トシはそう言うなり、入ってきた時と同じ戸を開けた。そして、早足で玄関に歩き出した。その場の緊張感に流されていた僕も、やっと我を取り戻して、トシの後を追っかけはじめた。その時になって初めて、自分は目が飛び出るほど疲れていることを意識した。

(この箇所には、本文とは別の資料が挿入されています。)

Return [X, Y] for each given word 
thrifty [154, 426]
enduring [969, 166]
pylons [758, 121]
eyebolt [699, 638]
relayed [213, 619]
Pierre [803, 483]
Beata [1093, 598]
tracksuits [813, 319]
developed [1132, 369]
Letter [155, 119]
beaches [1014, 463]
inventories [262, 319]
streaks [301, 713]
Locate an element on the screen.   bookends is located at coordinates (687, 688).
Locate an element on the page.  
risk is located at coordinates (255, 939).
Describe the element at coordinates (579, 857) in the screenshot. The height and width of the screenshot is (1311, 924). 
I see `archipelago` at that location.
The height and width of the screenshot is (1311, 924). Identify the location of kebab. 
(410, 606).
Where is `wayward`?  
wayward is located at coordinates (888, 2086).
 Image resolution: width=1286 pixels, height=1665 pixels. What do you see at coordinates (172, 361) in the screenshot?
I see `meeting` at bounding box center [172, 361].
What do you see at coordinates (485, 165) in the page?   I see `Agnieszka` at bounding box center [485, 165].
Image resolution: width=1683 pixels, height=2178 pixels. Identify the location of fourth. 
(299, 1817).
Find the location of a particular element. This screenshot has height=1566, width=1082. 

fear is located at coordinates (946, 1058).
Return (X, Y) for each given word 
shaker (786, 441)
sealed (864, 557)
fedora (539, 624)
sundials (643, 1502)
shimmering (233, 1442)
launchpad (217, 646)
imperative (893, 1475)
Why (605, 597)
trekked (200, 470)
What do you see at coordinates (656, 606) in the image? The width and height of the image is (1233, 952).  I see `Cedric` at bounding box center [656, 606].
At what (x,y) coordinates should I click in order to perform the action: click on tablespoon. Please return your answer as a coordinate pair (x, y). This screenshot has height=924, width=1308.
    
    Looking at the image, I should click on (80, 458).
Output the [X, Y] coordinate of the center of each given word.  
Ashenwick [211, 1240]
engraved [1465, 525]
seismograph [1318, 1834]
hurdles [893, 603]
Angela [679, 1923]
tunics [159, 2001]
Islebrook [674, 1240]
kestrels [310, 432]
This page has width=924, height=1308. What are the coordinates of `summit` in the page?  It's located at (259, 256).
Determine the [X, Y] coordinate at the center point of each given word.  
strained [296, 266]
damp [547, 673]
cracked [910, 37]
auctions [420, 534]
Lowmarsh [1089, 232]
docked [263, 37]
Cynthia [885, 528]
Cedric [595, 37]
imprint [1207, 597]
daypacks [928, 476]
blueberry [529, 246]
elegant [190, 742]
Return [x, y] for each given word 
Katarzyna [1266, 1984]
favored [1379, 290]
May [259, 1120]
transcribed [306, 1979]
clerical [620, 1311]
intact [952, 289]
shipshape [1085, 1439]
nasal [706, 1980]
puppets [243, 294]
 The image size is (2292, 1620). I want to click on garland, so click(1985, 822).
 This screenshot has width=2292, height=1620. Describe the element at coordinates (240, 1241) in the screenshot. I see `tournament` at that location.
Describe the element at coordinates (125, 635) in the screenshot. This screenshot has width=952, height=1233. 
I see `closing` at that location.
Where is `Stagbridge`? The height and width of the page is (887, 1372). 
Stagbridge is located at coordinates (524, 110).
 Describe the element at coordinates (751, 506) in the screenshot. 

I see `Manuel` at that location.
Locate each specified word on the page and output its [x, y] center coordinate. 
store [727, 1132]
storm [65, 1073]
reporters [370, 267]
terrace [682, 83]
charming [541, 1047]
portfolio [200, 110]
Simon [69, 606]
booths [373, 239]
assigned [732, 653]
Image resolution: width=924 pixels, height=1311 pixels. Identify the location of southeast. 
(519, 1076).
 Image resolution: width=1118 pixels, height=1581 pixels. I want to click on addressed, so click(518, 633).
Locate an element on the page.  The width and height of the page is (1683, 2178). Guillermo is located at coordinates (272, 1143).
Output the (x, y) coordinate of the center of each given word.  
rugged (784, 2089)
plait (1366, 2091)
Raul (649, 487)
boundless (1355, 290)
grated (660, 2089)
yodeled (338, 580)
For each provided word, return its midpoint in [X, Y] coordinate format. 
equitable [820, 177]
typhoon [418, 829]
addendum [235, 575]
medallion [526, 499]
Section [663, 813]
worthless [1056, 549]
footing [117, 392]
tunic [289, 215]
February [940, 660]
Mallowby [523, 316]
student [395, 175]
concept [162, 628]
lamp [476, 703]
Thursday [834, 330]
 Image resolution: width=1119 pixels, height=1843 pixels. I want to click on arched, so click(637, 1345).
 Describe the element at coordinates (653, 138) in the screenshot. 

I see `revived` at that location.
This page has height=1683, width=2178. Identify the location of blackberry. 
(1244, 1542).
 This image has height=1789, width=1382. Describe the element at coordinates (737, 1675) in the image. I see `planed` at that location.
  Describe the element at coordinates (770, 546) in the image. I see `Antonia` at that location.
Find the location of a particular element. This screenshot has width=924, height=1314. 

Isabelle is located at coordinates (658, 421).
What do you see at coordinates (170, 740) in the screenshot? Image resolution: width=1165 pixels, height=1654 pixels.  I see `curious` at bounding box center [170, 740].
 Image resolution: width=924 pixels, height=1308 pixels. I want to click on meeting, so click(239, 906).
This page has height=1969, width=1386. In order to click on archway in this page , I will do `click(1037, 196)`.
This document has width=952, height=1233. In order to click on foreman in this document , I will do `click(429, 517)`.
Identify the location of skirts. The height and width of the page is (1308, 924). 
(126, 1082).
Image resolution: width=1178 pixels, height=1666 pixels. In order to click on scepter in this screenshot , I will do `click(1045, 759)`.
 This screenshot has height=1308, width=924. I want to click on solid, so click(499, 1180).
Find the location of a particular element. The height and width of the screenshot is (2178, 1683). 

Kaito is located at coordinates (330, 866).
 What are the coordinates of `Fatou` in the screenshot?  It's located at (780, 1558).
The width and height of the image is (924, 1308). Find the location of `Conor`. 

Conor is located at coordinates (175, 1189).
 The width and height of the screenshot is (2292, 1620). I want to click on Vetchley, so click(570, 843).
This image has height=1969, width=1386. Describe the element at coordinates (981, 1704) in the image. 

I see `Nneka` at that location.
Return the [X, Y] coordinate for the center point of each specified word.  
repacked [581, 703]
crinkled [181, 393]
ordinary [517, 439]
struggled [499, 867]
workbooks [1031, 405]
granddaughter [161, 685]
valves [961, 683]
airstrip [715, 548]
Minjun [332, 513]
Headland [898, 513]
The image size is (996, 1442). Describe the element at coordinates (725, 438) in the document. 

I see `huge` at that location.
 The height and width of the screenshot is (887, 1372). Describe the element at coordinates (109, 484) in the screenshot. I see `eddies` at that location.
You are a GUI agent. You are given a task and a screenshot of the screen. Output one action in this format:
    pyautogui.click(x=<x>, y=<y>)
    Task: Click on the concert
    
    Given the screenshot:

半月が出ていた。重い秋風に、半月は淋しい光を照らしていた。

「なあ」

豪邸の前の坂を下りきるかきらないかで、初めてトシは口を開いた。いや、あの畳の部屋以来、初めて僕の顔を見た。

「どうだった? 今日は」

さっきまで背負っていた緊張感とはまるで違う。昨日のキリッとしていない、にやけたトシの表情に戻っていた。

「ああ、すごく疲れた」

「そうか。俺も疲れた。今日はどうする? 家に帰って寝るのか。それとも、美紀の家にまた泊まるか?」

僕の疲れたという言葉に満足したような表情だ。トシは僕の表情をうかがいながら、後ろ歩きで坂を下り続ける。

「そうねえ。今日はうちに帰ろうかな? ちょっと疲れたし」

「そうか。じゃあ、一軒だけつきあえよ。飲みに行くの」

「え?」

「疲れたんだろ? だから、軽く飲みに行こうぜ。いい店、紹介するぜ。飯も食べるだろ、どうせ。家に帰って作るの面倒なんじゃん?」

トシの言うことには一理ある。確かに家に帰って、ご飯を作るのは面倒だ。だからといって、コンビニ弁当を買ってくるのは味気がない。あれだけうまそうな料理を見せつけられていて、自分が食べる段になって、コンビニ弁当ではつらいものがある。僕はトシについていくことにした。